While warming up for the talent portion of the 2008 Miss University of Alabama pageant on Dec. 8, Meri-Glenn Freeman sprained her left ankle, tearing all of the attached ligaments and tendons.
"She's a trooper," said pageant director Carol Wright. "Nobody really knew, and she kept on going and finished it. She didn't want any sympathy; she just wanted to keep on competing, and I appreciated that."
Not only did Freeman, a junior majoring in political science and public relations, finish the pageant and dance for the talent portion of the pageant, but when it ended she was standing with a crown on her head and tears in her eyes, clutching a bouquet of roses and a plaque that declared her the 2008 Miss University of Alabama.
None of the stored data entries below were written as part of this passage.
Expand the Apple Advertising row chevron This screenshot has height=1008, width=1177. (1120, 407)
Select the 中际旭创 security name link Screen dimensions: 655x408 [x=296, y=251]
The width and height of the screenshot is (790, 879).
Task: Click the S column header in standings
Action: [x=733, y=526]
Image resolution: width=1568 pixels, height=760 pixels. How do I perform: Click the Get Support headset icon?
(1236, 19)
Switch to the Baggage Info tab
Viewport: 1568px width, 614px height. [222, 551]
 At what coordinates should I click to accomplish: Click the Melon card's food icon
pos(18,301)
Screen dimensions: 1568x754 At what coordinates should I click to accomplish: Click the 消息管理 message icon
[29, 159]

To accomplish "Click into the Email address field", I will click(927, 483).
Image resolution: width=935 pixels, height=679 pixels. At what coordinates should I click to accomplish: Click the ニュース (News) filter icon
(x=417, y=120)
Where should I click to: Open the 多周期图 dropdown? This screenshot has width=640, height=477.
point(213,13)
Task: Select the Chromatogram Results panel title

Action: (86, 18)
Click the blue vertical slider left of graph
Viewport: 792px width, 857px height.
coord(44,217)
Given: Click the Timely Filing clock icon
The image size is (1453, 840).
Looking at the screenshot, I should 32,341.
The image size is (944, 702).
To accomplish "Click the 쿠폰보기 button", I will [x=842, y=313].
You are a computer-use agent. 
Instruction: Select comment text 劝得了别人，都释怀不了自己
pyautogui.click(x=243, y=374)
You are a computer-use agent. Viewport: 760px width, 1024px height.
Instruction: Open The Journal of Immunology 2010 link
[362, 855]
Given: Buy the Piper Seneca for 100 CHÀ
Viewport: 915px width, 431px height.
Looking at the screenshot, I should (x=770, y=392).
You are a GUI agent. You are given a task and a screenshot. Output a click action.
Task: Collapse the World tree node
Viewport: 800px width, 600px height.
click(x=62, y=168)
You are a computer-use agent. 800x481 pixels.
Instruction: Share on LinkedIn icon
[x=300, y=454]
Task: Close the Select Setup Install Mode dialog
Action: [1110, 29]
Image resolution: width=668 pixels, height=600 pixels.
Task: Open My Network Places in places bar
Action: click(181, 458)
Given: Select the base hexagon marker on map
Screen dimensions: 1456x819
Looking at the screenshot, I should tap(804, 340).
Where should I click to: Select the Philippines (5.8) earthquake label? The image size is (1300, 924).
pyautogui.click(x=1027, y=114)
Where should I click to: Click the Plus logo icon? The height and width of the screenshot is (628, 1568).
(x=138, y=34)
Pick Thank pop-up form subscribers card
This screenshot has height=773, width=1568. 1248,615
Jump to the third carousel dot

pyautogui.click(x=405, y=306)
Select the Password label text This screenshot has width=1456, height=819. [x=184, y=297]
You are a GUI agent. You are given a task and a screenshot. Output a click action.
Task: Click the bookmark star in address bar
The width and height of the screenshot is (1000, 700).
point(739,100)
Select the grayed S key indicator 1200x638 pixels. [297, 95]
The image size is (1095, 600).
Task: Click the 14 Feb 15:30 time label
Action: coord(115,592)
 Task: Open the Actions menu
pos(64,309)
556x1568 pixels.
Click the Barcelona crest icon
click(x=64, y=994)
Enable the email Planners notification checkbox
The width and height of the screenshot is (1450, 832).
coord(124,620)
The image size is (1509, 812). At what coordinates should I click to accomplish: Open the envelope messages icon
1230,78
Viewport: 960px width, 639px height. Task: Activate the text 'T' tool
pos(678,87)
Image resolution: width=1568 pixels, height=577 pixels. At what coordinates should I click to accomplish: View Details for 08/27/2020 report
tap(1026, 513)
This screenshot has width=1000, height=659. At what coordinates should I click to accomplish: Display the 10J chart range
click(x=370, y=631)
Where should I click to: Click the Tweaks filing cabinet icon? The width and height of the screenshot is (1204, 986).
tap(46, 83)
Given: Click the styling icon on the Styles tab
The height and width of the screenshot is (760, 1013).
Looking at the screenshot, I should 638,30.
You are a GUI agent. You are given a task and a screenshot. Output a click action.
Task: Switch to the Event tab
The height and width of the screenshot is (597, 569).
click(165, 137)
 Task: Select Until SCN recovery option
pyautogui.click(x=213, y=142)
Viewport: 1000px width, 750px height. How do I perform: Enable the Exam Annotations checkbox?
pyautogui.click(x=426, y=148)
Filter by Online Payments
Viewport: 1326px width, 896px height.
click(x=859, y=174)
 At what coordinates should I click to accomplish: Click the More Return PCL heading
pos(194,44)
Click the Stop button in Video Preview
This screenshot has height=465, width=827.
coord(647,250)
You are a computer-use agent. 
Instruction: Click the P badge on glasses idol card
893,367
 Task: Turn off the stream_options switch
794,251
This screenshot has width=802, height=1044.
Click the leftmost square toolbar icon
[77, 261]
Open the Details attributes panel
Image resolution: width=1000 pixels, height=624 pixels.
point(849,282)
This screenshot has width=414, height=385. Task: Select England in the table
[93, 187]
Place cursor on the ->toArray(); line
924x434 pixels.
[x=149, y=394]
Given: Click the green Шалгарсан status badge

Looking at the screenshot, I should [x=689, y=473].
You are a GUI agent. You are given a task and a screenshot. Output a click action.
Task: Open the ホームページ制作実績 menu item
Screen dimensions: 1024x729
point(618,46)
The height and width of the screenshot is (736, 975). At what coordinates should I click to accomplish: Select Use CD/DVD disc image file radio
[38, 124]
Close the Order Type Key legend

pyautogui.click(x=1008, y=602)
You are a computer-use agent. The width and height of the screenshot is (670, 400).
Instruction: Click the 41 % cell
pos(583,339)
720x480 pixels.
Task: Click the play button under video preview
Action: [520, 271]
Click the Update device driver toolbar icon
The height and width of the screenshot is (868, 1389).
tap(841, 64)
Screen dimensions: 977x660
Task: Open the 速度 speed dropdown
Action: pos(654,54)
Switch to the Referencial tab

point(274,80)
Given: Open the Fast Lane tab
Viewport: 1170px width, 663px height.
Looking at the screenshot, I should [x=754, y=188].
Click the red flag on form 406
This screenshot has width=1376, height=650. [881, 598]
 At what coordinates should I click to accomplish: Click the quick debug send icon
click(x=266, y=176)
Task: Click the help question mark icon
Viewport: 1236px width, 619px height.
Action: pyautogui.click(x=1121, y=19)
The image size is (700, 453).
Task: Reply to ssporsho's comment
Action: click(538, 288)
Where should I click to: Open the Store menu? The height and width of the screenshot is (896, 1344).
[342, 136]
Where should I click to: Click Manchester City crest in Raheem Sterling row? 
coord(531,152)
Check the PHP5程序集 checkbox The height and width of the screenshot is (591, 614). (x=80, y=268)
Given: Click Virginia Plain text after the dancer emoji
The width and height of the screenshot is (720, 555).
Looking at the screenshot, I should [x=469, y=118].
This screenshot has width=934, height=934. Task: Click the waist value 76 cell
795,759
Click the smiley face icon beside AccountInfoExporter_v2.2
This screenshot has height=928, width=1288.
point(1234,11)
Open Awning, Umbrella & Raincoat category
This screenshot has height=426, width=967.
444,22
Growing up in Vestavia Hills, Freeman's parents took her to the Miss Alabama pageant every year, and she said she remembers dreaming of becoming Miss America.
The Miss University of Alabama program is a preliminary of the Miss Alabama pageant, which takes place in June. If Freeman wins Miss Alabama, the next step in the process, she will compete in the Miss America pageant.
"I think she'll be very competitive. She wants to be a strong contender," Wright said.
"I'm a person who works really hard and holds high expectations for herself," Freeman said. "And this is something I've always wanted to do."
Freeman said her hard work extends beyond the pageant stage. Her platform, Target Tutoring, is a program she helped create as a freshman as an extension of an honors mentoring class.
"It's been the most important thing I do on campus," Freeman said.
Target Tutoring is an after-school program that operates in five schools across Tuscaloosa County. College and high school tutors and mentors are paired with at-risk elementary and middle school students.
"It's rewarding and amazing to see them excel," she said. "I've seen these children not only improve on behavior and emotionally, but their test scores have risen in every subject, not just math, which we focus on."
Freeman said she is motivated to continue with the program by more than the progress the students are making.
"I have fallen in love with them and called them my own children," she said.
Freeman hopes to continue her work with children as an education pubic policy attorney after she graduates from the University.
"I want to spend two or three years in Teach for America before I go to law school, so that I can look at education from both sides," she said.
Freeman said she wants to work in the state of Alabama.
"There's lots of room for improvement," she said.
Freeman said she plans to tackle issues such as a lack of equality in education and poor funding for at-risk schools in her future work.
Wright said she doesn't doubt that Freeman will achieve her goals.
"She's very focused on her academic career and her future career goals," she said.
For now, however, Freeman said she is content to continue her studies at the University and her service to several different clubs.
She is a member of the University Honors Program, an honors mentoring student intern, vice president of Chi Omega sorority, vice president of the Coordinating Council of Honors Societies, a member of the Blackburn Institute and deputy director of communication for the SGA.
"Hard work is something my parents instilled in me at a very young age," Freeman said.
A penchant for overextending herself isn't all Freeman said she inherited from her parents; all of her immediate family members have attended or will attend the Capstone.
"I was born and raised on Alabama football," she said. "The University of Alabama is a family tradition."
Freeman said she has great faith in Alabama football head coach Nick Saban's football team and sees this year's season as a metaphor for life.
"Of course I would have loved to see a national championship, but, as it is in life, you have to build a foundation first," she said. "I think that Saban will be worth every pretty penny we're paying him."
Outside of her rigorous schedule of classes and extra-curricular activities, Freeman said she is the average college student and always makes time for herself.
She said she "absolutely loves" her life at the University, and that she feels privileged to represent it.
Freeman said even if she doesn't win Miss Alabama, she will fulfill her duties as Miss University of Alabama happily, and that she would love to be in a position to show the importance of education, whether she's working as Miss America or Miss University of Alabama.
Freeman will be preparing for the Miss Alabama pageant until June, where she will compete against 2007 Miss University of Alabama Stephanie Shelton and others.
"I don't look at her as a rival," Freeman said. "A victory for her is a victory for me."
Freeman said she will dance in the Miss Alabama pageant, hopefully without injury.
"It's much better," she said of her beleaguered ankle. "I'm starting dance practices."